Montserrado County, Liberia
16 September, 2008
Categorized as pertaining to: Hearings

An executive of the defunct LURD rebel movement says if massacre and human rights abuses were perpetrated by the group it was not intentional.

Joe Gbala, secretary general of the defunct rebel group said it was not the intention of the group to impose carnage on the people of Liberia.

"Our intentions were not to impose carnage on the Liberian people but you know the definition of war. War smells and it is nasty and dirty," Gbala said Tuesday when he testified at the ongoing TRC Institutional and Thematic Inquiry Public Hearing on the Contemporary History of the Liberian Conflict at the Centennial Memorial Pavilion in Monrovia.

Unlike a standing army, he said, a rebel group is not like the military where the leadership can hold combatants responsible for crimes committed.

"No where you can fight a war that you will not experience calamity, but it was not our intentions. If human rights abuses and massacre went on, it was not our intentions," Mr. Gbala who served as managing director of the National Port Authority (NPA) in the power sharing National Transitional Government of Liberia (NTGL) on a slot allotted to the faction said.

Joe Gbala: "Massacres you talked about. It was not our intentions to carry out massacres. Even if we were informed that massacres went on, people went there to investigate, but conclusively we were not informed to the letter that massacres went on. Our intentions were not to carry out massacres and impose carnage on our Liberian people."

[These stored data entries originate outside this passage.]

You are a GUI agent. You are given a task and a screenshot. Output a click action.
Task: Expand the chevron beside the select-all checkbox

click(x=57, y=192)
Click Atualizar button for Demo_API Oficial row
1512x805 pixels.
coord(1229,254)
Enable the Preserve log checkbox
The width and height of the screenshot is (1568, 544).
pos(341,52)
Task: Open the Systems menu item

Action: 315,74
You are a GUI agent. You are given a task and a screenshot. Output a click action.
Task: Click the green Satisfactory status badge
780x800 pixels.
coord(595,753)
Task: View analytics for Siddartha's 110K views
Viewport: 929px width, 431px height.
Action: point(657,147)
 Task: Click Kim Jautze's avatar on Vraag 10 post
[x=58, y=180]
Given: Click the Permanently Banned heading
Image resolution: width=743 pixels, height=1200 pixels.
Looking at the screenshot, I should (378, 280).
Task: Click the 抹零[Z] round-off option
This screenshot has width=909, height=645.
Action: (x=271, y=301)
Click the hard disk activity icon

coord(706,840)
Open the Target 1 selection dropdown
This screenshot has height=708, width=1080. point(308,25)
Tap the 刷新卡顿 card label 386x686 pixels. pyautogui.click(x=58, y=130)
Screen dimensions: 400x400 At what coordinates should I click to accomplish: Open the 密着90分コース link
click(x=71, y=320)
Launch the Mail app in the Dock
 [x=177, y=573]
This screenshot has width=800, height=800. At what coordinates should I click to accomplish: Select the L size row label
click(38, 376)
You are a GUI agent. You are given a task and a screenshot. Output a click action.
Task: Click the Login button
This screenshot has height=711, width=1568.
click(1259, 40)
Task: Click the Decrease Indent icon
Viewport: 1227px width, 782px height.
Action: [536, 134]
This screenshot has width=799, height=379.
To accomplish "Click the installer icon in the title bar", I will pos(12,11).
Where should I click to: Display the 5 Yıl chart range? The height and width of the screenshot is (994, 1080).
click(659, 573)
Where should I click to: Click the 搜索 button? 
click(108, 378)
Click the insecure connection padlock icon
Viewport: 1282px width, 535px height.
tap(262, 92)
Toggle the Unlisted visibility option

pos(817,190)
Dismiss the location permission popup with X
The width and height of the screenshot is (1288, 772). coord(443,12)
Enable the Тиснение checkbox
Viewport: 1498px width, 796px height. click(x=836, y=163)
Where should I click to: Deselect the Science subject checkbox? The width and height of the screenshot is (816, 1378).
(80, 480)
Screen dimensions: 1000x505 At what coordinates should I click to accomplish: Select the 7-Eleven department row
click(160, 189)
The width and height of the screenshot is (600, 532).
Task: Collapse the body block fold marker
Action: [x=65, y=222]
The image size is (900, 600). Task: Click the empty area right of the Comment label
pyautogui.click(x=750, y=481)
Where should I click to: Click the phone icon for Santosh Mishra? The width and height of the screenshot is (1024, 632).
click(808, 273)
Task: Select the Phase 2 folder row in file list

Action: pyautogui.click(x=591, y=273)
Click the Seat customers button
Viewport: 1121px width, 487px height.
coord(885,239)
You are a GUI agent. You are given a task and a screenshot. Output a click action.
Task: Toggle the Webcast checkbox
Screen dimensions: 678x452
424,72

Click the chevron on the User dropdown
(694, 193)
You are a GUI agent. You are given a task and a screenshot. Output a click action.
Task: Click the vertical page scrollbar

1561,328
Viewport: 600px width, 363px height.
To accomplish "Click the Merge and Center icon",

Mr. Gbala confirmed that the rebel faction lobbed rockets on the city of Monrovia, but said mortar rounds were lobbed "to pin down the enemies; the so called government forces."

He however said the LURD abandoned the shelling after it discovered that government forces led by General Benjamin Yeaten were using civilians as human shields at Fouani Brothers on Water Street.

Under the theme: "Understanding the Conflict Through its Principal Events and Actors," the ongoing hearings are addressing the root causes of the conflict, including its military and political dimensions.

The hearings are focused on events between 1979 and 2003 and the national and external actors that helped to shape those events.

The TRC was agreed upon in the August 2003 peace agreement and created by the TRC Act of 2005.

The TRC was established to "promote national peace, security, unity and reconciliation," and at the same time make it possible to hold perpetrators accountable for gross human rights violations and violations of international humanitarian law that occurred in Liberia between January 1979 and October 2003.